[Recorded information — start]

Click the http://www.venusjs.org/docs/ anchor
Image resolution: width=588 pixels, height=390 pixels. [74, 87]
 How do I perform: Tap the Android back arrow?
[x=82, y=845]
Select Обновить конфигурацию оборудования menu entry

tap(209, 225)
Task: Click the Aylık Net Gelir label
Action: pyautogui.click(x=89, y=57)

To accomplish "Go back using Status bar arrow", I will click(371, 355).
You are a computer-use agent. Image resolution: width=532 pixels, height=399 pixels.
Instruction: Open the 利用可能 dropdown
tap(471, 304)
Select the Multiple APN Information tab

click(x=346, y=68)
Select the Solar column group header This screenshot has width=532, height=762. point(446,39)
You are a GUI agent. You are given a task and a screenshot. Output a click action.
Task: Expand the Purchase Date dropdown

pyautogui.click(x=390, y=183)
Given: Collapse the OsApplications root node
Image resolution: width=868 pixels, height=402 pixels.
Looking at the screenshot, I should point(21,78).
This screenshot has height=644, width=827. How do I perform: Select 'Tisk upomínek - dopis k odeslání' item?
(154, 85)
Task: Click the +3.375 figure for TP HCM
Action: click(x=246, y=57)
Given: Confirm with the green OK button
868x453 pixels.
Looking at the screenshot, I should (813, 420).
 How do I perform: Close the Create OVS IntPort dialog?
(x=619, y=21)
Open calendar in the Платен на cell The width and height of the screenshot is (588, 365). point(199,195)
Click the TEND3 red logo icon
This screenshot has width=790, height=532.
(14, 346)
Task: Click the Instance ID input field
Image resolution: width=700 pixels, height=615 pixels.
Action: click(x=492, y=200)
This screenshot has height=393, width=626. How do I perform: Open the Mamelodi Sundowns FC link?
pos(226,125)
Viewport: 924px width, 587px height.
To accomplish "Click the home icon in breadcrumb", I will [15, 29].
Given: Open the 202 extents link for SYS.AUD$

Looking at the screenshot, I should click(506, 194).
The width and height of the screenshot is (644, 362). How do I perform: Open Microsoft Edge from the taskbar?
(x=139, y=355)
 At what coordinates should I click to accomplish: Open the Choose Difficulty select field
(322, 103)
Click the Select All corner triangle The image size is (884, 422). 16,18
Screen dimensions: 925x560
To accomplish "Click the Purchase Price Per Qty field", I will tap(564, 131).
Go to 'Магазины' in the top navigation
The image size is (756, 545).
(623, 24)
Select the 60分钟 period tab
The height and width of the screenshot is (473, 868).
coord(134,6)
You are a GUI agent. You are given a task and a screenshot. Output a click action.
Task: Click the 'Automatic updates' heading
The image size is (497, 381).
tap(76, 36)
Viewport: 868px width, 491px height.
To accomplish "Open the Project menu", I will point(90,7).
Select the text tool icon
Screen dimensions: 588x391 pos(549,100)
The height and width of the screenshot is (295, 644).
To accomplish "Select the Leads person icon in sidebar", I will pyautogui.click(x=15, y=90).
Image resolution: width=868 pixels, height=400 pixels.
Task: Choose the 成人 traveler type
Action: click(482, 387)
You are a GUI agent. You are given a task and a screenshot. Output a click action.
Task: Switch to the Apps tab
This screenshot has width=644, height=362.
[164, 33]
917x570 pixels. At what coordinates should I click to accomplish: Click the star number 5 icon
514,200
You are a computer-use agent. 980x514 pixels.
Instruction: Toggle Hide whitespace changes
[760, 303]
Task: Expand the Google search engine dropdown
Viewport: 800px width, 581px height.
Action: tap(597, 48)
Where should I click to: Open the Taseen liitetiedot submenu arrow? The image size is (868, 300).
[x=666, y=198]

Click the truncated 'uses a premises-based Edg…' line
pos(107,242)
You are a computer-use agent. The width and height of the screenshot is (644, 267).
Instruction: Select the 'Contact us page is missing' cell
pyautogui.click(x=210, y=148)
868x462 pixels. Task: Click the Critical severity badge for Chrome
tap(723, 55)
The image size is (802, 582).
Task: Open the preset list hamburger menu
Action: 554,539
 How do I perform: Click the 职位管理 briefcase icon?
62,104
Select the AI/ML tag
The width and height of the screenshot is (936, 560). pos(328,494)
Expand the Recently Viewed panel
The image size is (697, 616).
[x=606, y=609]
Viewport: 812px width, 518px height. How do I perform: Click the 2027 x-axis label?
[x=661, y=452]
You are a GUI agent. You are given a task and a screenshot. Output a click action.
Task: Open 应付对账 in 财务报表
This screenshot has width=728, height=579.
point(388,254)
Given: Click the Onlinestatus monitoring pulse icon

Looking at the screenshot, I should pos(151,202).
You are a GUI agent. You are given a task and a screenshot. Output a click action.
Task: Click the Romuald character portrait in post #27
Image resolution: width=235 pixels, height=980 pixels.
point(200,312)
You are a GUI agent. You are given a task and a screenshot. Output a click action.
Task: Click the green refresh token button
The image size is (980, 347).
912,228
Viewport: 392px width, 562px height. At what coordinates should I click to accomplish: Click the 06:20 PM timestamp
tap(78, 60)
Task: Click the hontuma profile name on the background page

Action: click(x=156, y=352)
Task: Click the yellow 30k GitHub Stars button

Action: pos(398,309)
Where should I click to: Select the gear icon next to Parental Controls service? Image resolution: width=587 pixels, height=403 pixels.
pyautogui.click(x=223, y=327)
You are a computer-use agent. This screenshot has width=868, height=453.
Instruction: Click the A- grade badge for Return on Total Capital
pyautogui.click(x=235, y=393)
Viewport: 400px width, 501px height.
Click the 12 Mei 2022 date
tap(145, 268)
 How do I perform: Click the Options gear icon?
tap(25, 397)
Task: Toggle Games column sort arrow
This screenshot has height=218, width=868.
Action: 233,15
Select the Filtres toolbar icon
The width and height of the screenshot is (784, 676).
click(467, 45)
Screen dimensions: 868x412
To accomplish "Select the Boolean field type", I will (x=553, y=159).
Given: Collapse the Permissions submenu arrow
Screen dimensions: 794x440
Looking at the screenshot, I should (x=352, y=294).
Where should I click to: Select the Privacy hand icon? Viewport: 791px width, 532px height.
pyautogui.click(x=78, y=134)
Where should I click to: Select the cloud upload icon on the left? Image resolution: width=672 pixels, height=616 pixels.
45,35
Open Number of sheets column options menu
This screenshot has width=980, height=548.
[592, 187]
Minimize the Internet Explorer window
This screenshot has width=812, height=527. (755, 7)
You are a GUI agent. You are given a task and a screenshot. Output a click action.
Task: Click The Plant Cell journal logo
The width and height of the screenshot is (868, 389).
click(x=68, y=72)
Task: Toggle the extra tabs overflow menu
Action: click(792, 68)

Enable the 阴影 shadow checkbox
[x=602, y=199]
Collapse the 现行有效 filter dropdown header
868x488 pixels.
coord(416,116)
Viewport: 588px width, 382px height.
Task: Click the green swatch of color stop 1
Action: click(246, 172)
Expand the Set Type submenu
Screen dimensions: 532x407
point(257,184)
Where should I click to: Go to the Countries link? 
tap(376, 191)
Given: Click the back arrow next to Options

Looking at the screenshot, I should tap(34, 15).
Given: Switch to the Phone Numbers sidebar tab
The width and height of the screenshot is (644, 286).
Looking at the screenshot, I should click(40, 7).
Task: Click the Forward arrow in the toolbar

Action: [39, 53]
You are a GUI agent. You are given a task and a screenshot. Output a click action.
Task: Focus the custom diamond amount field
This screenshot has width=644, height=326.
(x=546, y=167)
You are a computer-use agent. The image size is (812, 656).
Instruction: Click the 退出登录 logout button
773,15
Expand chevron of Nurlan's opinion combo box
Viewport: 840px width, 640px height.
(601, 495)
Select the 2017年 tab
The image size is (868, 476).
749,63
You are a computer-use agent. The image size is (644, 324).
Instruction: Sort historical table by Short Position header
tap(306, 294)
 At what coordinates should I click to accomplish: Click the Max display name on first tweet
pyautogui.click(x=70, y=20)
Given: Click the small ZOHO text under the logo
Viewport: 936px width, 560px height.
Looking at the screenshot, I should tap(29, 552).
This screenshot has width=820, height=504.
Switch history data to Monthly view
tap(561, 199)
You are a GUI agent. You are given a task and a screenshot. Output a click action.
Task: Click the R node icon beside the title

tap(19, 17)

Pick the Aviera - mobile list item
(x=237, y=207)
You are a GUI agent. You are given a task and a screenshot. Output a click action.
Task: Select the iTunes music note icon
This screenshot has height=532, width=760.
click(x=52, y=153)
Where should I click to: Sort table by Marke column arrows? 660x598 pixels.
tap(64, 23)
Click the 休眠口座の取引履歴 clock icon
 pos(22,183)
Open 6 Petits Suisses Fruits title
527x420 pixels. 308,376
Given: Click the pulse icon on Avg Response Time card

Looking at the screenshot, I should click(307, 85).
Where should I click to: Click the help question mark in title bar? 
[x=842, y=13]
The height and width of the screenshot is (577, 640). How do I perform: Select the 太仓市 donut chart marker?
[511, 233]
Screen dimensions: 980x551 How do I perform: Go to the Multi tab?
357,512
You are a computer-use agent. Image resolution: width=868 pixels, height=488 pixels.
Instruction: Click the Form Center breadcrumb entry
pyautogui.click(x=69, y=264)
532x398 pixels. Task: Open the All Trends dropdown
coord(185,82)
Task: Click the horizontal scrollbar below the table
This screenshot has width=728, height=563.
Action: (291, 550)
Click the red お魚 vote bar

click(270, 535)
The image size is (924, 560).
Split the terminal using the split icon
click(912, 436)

[Recorded information — finish]

## Your objective
From the material above, set down exactly the lines between the line holding "The height and width of the screenshot is (577, 640)." and the line holding "Task: Click the horizontal", inclusive. Include nothing else.

## Solution for this problem
The height and width of the screenshot is (577, 640). How do I perform: Select the 太仓市 donut chart marker?
[511, 233]
Screen dimensions: 980x551 How do I perform: Go to the Multi tab?
357,512
You are a computer-use agent. Image resolution: width=868 pixels, height=488 pixels.
Instruction: Click the Form Center breadcrumb entry
pyautogui.click(x=69, y=264)
532x398 pixels. Task: Open the All Trends dropdown
coord(185,82)
Task: Click the horizontal scrollbar below the table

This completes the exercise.